The first assault was fended off by the Turkish defenders of the castle, and de Souches switched to continuous shelling of the castle, which greatly disturbed the Turks, the Upper and Lower Towns were burned. The shelling of the castle lasted another three days, and part of its walls completely collapsed, but the Turks did not surrender.

Kurd Mehmed Pasha, who was in the castle, broke out with 300 horsemen, but most of his soldiers were lost in the fight.

De Souches received reinforcements, and the defenders began to negotiate surrender. The commanders agreed on the terms of a free retreat, and on April 18 the remaining Turkish army of 400 horsemen and 200 infantry, left Nitra.

== Aftermath ==
In the castle, de Souches left 800 soldiers and a few hundred horsemen.

_Provided data_:
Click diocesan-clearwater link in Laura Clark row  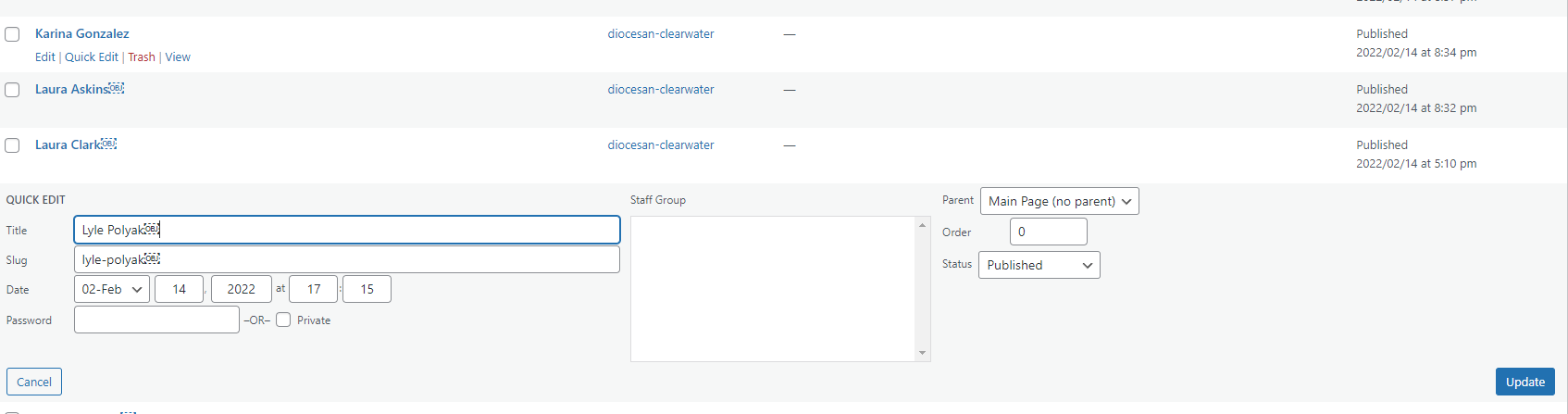(x=661, y=145)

_What is needed_: Resume the account of the siege of Nitra after its final sentence. The lines are separate material and have no connection to the account of the siege of Nitra.

_Expected output_:
De Souches planned to restore the destroyed walls. Paris von Spankau, whom he made captain of the castle, advised the strategic demolition of the Lower Town to obtain building material for the restoration work. At the request of Palatine Ferenc Wesselényi, Jean-Louis Raduit de Souches abandoned this plan.

Nitra remained in the Royal Hungary even after the Treaty of Vasvár. The bishop of the city, Miklós Pálffy, started fortifying the castle in 1669, because he was afraid that it would be attacked by the Ottomans again.